Formel 1: Günther Steiner rechnet ab

Webber, Di Resta, Pic, Van der Garde – Tränen nötig?

Von Tom Hunter
Das Fahrerfeld beim WM-Finale 2013 in Brasilien

Das Fahrerfeld beim WM-Finale 2013 in Brasilien

Vier Fahrer der Saison 2013 haben für 2014 keinen Stammplatz mehr erhalten (wollen). Wir sagen, wieso das bei den einen bedauerlich ist und bei den anderen unausweichlich war.

Die Fahrt nach Jerusalem, Sesseltanz, Musical Chairs – das Spiel hat viele Namen, aber das Ergebnis ist immer das Gleiche: Wenn’s drauf ankommt, dann ist immer für einige ein Sitz zu wenig vorhanden. Das trifft auch auf die Formel-1-WM 2014 zu. Beim Schritt von 2013 in die neue Turbo-Ära ist eine Handvoll Grand-Prix-Fahrer ins Straucheln geraten, einige sind gefallen, andere haben einen geschickten Ausfallschritt zur Seite geschafft. Wir sagen, wen wir schon heute vermissen und wem wir ein freundliches Adieu hinterherschicken.

Mark Webber: Von altem Schrot und Korn

Der Australier Mark Webber (37) hat etwas getan, das im Spitzensport selten ist: Er ist von der ganz grossen Bühne abgegangen, bevor er zurückgetreten werden konnte. Webber fand es an der Zeit, den Blutdruckhochtreiber Formel 1 gegen ein Sportwagenabenteuer mit Porsche auszutauschen.

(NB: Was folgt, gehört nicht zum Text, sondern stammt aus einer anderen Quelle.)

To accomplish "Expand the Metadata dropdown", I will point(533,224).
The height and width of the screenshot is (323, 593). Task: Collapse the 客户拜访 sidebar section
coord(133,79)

Was Porsche gewinnt, ist ein Verlust für die Formel 1. Wir haben nicht nur einen gnadenlosen Gasgeber eingebüsst, sondern auch einen Mann, der sich seiner selber immer treu geblieben ist und aufgrund seiner Offenheit im GP-Sport grosse Sympathien genoss. Tränenfaktor: hoch.

Paul Di Resta: Zeit für Selbstfindung

Die britischen Kollegen waren sich einig: der DTM-Champion der Saison 2010 würde der neue Button, ja, was sage ich, der neue Hamilton! Und dann? Dann wurde der wortkarge Paul Di Resta in der Formel-1-WM von seinen deutschen Stallgefährten in den Bereich «schlagbar» zurückgestuft. Zuerst von Adrian Sutil, dann von Nico Hülkenberg, dann nochmals von Adrian Sutil.

Die immensen Erwartungen konnte Di Resta selten erfüllen, und das liegt nicht etwa am Talent. Das hat der Schotte zuhauf. Was er offenbar nicht hat, ist die Gabe, Menschen zu motivieren, oder das Verständnis, dass Medienvertreter zu seinem Job gehören wie Datenausdrucke lesen oder aufs Gaspedal treten. Nun fährt er wieder DTM. Es wäre schade, wenn er keinen Weg in die Formel 1 zurückfände. Denn von der reinen Begabung her gehört er in den GP-Sport. Von der Einstellung her bislang nicht. Tränenfaktor: überschauber.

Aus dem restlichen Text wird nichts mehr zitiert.